### STATED EXERCISE
Can you rewrite the entries from the line containing "You are a computer-use agent. Image" through the final line as a numbered list, omitting any blank lines?

### RECORDS FOR THIS TASK
________

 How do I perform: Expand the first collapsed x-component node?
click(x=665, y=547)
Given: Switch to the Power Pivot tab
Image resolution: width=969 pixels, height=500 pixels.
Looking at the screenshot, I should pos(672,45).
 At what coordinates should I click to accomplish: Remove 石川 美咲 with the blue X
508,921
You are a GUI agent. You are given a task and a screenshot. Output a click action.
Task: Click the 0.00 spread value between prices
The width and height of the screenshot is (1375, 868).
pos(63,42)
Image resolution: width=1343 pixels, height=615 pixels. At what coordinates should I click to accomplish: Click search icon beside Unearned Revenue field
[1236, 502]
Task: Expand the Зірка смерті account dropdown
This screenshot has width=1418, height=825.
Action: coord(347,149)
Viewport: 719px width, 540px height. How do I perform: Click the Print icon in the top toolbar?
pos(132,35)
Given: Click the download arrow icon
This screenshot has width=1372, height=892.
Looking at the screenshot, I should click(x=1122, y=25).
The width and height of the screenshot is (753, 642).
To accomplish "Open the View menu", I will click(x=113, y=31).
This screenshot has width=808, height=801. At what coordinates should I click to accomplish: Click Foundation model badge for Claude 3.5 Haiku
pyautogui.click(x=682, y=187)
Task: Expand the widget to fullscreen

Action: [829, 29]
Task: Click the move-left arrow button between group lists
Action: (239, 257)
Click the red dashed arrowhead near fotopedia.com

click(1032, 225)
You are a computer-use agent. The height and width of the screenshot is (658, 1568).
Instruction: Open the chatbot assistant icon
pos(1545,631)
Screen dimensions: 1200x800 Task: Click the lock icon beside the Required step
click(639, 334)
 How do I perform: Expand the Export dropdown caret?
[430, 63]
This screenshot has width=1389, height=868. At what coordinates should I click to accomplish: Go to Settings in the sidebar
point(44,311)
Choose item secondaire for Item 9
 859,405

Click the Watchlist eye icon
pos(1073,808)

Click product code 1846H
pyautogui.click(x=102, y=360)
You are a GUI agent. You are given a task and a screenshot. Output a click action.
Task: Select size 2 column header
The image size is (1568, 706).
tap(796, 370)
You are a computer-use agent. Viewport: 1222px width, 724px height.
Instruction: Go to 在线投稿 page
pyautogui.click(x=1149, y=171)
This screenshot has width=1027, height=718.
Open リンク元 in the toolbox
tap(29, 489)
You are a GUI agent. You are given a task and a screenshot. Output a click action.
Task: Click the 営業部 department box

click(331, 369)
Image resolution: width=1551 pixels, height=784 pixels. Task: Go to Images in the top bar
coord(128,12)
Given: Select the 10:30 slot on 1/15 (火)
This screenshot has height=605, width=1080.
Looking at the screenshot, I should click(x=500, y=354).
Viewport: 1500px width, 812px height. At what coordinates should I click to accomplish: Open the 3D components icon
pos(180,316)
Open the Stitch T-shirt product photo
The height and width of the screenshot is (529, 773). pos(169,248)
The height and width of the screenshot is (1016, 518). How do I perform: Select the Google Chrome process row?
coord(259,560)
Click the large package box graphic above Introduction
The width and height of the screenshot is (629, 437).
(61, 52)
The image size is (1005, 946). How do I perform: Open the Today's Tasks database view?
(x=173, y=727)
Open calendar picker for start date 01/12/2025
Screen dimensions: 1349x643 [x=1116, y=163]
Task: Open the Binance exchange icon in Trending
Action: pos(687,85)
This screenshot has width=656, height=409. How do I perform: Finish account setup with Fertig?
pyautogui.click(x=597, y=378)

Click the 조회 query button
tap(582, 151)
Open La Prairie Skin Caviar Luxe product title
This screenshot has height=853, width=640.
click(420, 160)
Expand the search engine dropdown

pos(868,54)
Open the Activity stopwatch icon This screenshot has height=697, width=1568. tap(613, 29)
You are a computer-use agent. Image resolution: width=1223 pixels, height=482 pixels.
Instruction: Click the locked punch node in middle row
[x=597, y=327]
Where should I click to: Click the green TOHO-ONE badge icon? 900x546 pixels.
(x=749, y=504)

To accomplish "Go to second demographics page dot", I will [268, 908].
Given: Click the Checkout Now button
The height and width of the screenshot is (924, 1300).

________

### RESPONSE
1. You are a computer-use agent. Image resolution: width=1223 pixels, height=482 pixels.
2. Instruction: Click the locked punch node in middle row
3. [x=597, y=327]
4. Where should I click to: Click the green TOHO-ONE badge icon? 900x546 pixels.
5. (x=749, y=504)
6. To accomplish "Go to second demographics page dot", I will [268, 908].
7. Given: Click the Checkout Now button
8. The height and width of the screenshot is (924, 1300).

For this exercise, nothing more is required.